According to IU Health, clinicians collected Elin's stem cells in November 2025, had them modified offsite, then brought her back in February 2026 to prepare for reinfusion. She was discharged roughly a month after the infusion, and doctors say her gene-modified cells are engrafting as expected. The release cites clinical data showing that up to 90 percent of transfusion-dependent patients who complete the therapy no longer need regular transfusions.
How the Therapy Works
As outlined by Riley Children’s Health, the treatment starts by collecting a patient's blood stem cells. Those cells are re-engineered to carry a functional beta-globin gene, then returned to the bone marrow so they can make healthy red blood cells.
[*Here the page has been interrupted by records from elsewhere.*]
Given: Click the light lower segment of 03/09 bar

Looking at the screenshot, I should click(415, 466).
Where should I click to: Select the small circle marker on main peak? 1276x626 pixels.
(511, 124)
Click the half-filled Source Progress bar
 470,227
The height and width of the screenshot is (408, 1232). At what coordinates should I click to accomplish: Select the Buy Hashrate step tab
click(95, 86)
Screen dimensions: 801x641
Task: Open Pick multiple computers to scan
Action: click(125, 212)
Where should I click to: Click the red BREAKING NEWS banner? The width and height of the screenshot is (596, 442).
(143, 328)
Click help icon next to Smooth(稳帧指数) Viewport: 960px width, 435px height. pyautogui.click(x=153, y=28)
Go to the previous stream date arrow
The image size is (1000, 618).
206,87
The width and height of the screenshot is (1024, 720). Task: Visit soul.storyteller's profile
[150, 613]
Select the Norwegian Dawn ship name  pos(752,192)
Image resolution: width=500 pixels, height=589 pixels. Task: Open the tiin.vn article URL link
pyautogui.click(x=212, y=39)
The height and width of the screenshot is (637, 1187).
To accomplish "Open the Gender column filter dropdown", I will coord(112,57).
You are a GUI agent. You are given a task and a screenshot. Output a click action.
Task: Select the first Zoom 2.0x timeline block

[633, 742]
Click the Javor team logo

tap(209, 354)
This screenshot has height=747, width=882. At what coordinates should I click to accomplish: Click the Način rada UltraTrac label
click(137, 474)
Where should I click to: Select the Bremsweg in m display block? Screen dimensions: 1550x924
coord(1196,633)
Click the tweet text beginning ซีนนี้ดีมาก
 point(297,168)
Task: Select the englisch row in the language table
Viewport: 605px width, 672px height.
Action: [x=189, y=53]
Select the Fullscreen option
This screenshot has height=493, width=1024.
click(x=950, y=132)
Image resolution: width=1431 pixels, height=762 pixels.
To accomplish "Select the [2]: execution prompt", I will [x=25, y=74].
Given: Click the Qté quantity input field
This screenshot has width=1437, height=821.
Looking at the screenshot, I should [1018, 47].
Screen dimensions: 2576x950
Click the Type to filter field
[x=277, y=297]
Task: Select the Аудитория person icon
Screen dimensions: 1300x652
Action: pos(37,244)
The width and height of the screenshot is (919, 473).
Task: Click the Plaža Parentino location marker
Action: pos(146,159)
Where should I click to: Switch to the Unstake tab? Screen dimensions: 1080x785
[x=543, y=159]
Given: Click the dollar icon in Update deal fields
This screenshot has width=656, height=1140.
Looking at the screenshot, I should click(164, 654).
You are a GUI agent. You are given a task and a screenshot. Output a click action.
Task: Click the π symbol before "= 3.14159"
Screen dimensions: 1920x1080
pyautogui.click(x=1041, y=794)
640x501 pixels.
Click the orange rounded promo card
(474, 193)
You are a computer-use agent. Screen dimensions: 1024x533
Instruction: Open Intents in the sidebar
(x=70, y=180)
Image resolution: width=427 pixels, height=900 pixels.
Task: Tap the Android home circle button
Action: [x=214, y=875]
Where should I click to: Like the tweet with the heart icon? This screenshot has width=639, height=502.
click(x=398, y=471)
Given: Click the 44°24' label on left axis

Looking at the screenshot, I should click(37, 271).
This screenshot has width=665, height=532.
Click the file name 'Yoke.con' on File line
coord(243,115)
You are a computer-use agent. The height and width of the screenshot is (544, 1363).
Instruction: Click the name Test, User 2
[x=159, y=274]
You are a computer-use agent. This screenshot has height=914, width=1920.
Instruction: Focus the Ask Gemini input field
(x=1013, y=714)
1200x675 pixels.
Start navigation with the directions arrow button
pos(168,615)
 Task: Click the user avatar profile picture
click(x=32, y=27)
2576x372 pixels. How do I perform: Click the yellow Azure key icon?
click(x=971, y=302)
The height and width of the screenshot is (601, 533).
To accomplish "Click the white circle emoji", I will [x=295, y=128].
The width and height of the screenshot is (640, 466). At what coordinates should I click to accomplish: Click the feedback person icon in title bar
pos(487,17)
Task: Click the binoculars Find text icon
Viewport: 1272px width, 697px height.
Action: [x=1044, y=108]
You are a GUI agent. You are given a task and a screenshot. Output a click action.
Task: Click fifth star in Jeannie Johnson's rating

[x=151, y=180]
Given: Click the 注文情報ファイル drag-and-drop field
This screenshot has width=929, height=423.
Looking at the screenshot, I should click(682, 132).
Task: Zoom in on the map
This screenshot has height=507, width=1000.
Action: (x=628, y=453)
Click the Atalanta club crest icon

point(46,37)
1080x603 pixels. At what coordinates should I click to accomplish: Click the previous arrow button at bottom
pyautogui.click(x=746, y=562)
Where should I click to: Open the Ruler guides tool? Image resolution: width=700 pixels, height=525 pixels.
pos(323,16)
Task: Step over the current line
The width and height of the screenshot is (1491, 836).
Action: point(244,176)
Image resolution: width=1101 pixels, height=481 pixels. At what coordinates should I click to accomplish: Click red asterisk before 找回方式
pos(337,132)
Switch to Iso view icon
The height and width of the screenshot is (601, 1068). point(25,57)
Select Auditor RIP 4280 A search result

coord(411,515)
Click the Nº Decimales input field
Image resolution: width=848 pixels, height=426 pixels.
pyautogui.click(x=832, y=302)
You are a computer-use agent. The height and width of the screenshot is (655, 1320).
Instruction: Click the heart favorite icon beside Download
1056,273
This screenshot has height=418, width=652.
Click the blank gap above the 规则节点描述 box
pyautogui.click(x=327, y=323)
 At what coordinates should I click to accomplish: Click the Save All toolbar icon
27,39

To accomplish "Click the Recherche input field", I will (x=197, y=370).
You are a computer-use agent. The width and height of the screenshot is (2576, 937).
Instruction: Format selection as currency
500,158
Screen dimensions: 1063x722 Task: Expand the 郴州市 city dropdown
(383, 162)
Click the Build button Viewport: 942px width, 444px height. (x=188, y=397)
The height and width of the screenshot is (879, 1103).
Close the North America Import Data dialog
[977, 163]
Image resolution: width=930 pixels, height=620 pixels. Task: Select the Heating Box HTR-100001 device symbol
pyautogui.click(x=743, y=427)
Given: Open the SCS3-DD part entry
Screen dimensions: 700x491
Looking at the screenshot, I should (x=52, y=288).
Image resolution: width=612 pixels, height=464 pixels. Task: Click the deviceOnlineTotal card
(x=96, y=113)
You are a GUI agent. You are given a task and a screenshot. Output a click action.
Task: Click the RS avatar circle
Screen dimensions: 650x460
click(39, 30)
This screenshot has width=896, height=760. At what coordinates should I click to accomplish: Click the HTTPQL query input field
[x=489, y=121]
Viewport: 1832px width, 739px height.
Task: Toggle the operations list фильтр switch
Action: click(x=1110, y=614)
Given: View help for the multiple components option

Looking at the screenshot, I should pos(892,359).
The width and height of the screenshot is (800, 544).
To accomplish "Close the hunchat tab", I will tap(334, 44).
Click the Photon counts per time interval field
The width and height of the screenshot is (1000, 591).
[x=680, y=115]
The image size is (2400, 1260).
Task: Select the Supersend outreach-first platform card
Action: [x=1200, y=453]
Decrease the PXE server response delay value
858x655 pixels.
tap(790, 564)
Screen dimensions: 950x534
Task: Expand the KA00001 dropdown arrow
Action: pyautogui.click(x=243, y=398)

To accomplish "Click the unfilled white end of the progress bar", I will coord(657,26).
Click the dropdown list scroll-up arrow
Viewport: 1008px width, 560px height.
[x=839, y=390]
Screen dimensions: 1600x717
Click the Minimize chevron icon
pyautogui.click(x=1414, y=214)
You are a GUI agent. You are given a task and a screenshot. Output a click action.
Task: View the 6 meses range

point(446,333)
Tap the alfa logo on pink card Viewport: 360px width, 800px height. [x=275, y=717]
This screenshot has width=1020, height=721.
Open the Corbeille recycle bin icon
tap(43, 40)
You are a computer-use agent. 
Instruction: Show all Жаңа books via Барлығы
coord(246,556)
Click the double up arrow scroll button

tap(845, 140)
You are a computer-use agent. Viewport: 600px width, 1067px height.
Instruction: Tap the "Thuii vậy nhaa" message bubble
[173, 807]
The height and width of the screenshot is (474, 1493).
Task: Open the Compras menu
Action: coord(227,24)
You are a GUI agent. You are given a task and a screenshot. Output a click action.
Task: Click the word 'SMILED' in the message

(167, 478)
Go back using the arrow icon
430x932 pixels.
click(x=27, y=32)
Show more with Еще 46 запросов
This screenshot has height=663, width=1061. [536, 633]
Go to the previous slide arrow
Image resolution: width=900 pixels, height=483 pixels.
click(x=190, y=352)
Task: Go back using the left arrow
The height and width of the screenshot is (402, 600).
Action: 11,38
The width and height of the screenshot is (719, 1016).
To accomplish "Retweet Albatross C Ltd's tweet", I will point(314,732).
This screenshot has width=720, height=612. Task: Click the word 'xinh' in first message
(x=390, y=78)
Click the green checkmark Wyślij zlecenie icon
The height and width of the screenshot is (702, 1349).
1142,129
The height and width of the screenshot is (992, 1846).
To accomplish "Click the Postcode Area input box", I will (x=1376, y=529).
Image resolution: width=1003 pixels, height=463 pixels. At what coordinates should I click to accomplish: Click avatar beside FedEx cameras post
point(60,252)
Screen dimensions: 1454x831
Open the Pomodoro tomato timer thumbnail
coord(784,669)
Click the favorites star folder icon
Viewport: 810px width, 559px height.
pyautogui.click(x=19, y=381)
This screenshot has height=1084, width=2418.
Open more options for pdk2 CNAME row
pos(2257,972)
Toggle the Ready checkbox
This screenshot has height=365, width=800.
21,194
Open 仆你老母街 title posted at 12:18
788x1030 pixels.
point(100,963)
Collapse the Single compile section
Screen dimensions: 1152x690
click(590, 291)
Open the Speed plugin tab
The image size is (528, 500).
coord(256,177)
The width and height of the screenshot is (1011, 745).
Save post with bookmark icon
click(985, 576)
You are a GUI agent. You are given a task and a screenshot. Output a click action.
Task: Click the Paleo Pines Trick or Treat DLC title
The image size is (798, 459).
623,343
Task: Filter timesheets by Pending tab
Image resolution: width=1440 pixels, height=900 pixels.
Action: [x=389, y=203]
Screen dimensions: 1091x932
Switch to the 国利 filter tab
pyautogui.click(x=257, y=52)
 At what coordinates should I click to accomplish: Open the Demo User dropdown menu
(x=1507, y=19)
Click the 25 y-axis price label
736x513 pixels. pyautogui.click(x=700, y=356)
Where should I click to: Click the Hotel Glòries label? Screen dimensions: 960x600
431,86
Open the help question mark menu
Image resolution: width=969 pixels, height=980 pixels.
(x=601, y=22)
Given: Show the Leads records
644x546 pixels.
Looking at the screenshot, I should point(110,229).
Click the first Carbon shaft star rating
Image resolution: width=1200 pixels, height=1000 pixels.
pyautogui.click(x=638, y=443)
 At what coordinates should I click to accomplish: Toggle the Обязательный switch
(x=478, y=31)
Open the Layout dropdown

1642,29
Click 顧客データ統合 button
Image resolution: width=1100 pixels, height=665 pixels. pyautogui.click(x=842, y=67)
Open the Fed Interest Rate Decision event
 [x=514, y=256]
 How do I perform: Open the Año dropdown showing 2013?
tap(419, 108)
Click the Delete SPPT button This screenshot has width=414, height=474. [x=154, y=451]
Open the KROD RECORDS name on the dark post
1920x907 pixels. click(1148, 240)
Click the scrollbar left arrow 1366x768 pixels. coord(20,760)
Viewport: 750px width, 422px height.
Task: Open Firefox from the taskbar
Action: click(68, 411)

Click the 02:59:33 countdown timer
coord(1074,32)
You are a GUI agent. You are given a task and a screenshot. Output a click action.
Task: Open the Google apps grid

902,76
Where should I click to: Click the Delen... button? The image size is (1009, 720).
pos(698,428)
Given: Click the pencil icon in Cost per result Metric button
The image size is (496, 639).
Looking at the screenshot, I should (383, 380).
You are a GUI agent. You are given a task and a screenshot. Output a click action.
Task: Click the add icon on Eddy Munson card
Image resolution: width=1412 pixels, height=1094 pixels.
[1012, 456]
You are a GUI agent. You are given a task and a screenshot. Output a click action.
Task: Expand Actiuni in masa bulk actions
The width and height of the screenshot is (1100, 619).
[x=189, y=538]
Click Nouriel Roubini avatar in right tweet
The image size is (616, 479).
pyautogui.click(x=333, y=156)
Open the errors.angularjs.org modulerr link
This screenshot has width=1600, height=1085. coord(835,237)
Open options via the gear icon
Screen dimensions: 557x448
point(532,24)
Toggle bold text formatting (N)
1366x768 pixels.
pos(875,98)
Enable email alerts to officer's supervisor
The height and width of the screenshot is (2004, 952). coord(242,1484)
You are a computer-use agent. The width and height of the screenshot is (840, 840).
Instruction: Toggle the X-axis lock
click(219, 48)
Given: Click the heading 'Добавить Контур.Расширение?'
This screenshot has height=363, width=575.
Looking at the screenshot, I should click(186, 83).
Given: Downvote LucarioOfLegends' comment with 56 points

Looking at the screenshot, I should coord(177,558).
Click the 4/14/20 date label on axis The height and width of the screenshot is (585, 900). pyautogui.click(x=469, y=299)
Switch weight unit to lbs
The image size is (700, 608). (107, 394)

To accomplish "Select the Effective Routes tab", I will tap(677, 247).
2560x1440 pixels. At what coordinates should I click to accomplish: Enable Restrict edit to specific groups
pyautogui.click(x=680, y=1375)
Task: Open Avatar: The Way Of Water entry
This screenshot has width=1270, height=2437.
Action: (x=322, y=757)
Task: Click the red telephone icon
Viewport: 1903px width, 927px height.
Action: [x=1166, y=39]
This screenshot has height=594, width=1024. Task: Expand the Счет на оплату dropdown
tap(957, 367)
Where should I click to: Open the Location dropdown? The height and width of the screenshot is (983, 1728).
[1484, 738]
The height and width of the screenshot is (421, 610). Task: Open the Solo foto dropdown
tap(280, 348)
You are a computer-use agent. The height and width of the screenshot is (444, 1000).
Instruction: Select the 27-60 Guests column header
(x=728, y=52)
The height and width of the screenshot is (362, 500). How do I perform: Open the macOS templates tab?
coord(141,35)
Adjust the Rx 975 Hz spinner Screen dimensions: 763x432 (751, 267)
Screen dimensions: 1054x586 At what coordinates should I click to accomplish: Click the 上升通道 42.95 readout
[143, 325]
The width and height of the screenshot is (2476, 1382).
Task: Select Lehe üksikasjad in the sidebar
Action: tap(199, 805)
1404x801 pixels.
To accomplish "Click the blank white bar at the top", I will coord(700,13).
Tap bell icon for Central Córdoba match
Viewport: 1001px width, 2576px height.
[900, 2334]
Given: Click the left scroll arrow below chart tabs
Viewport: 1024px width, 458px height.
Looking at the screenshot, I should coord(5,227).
The strategy removes the need for a donor and avoids the graft-versus-host risks that come with standard bone-marrow transplants.
Riley’s Curative Clinic and Local Access
Riley Hospital for Children is currently the first and only health system in Indiana offering this gene therapy, joining a small group of centers nationwide that are equipped to deliver such a complex, curative treatment. The program runs through a multidisciplinary red blood cell curative clinic that brings together transplant physicians, hematology specialists, social workers, psychologists and fertility experts to prepare patients and support them through recovery, as reported by WRTV.
Elin's mother, Monica Lewis, called the result life-changing and told Daily Journal that Elin "didn't skip a beat," already returning to trampoline practice and school activities while she continues follow-up care. Doctors note that patients who undergo this regimen still need close monitoring during the first year so clinicians can confirm long-term engraftment and hemoglobin production.
How Rare Is Beta-Thalassemia?
Transfusion-dependent beta-thalassemia is a rare disease, with industry filings estimating roughly 1,300 to 1,500 affected individuals in the United States. Clinical data cited by Riley indicate that about 90 to 95 percent of transfusion-dependent patients who complete the therapy no longer require transfusions, which is helping drive interest in centers that can handle patient selection and insurance authorization, according to Bluebird Bio's SEC filing.
Elin will continue with weekly, then monthly, follow-up visits during the first year as clinicians track how her new cells perform. Riley says the curative clinic is accepting referrals for assessment and optimization of care. IU Health notes that the clinic already supports hundreds of Riley families affected by thalassemia and sickle cell disease and plans to keep publishing outcomes as more patients finish treatment.